What you should copy is the line containing "Instruction: Open the" and all lines after it in the entries below, exactly and without anything added.

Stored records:
═══

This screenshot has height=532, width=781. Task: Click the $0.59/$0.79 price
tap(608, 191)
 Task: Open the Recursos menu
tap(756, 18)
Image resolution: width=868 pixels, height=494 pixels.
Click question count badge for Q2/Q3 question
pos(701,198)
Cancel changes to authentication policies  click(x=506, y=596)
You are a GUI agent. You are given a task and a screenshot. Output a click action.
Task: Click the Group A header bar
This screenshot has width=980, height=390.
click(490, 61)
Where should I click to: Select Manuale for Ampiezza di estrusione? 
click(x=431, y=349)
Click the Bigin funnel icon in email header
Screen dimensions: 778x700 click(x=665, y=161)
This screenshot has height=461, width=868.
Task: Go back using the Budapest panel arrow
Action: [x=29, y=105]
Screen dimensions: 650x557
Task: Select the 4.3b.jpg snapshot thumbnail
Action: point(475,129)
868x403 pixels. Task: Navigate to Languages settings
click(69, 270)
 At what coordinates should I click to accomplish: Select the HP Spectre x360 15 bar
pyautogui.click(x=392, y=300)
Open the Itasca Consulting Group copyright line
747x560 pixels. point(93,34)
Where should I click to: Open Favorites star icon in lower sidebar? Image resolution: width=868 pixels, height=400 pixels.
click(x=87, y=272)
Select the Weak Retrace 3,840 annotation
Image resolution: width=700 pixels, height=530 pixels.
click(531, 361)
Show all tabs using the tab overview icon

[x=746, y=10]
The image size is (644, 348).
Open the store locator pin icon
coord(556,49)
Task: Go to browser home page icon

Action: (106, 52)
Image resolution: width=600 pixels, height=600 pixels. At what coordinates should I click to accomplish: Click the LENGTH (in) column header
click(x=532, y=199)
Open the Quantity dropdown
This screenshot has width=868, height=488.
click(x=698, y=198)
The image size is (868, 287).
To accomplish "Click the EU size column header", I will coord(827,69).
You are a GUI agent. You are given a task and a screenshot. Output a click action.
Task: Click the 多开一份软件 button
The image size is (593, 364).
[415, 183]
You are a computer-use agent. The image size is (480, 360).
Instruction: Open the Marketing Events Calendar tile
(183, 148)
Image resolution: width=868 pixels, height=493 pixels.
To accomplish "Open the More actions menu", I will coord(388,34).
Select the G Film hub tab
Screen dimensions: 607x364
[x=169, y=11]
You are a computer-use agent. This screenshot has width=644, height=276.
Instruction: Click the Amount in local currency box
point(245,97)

═══

FINISHED EXERCISE:
Instruction: Open the Marketing Events Calendar tile
(183, 148)
Image resolution: width=868 pixels, height=493 pixels.
To accomplish "Open the More actions menu", I will coord(388,34).
Select the G Film hub tab
Screen dimensions: 607x364
[x=169, y=11]
You are a computer-use agent. This screenshot has width=644, height=276.
Instruction: Click the Amount in local currency box
point(245,97)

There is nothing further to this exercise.